Saved data entries

/---

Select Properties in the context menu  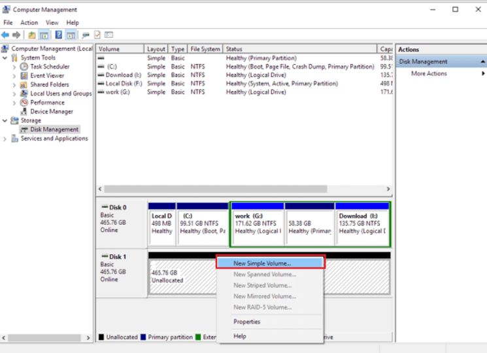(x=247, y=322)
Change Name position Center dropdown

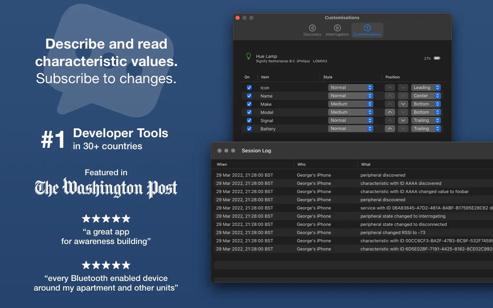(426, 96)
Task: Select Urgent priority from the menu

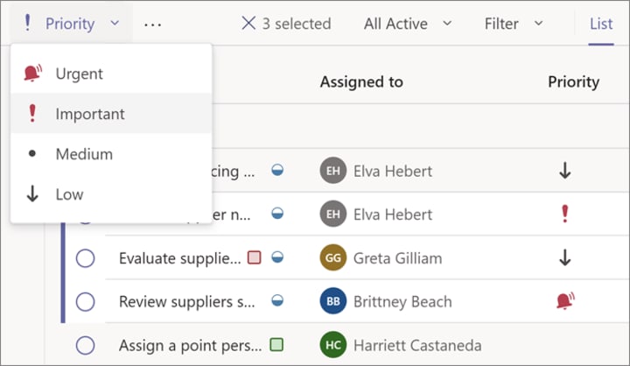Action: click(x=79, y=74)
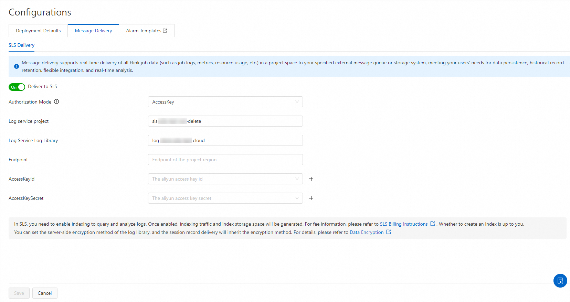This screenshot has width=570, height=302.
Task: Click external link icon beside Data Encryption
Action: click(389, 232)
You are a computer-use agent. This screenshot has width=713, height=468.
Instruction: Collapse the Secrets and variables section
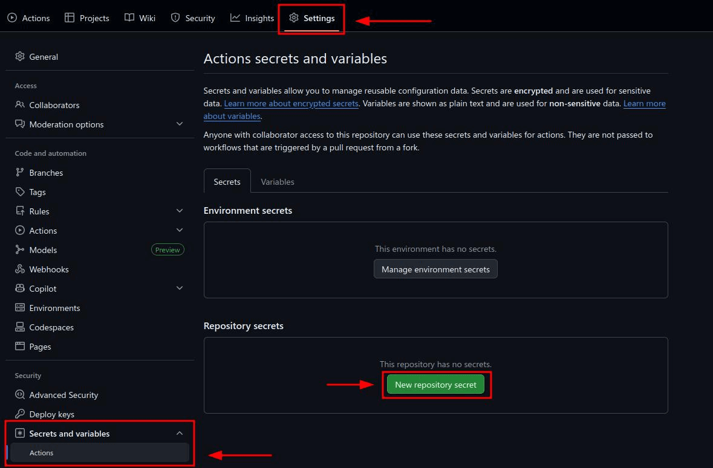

\---

HOW TO COMPLETE THIS TASK.
From the line containing "Change Name position Center dropdown" through the final line of the records, write out each line exactly, and include no pictures.

WRITTEN REPLY.
Change Name position Center dropdown

(426, 96)
Task: Select Urgent priority from the menu

Action: click(x=79, y=74)
This screenshot has width=570, height=302.
Task: Click external link icon beside Data Encryption
Action: click(389, 232)
You are a computer-use agent. This screenshot has width=713, height=468.
Instruction: Collapse the Secrets and variables section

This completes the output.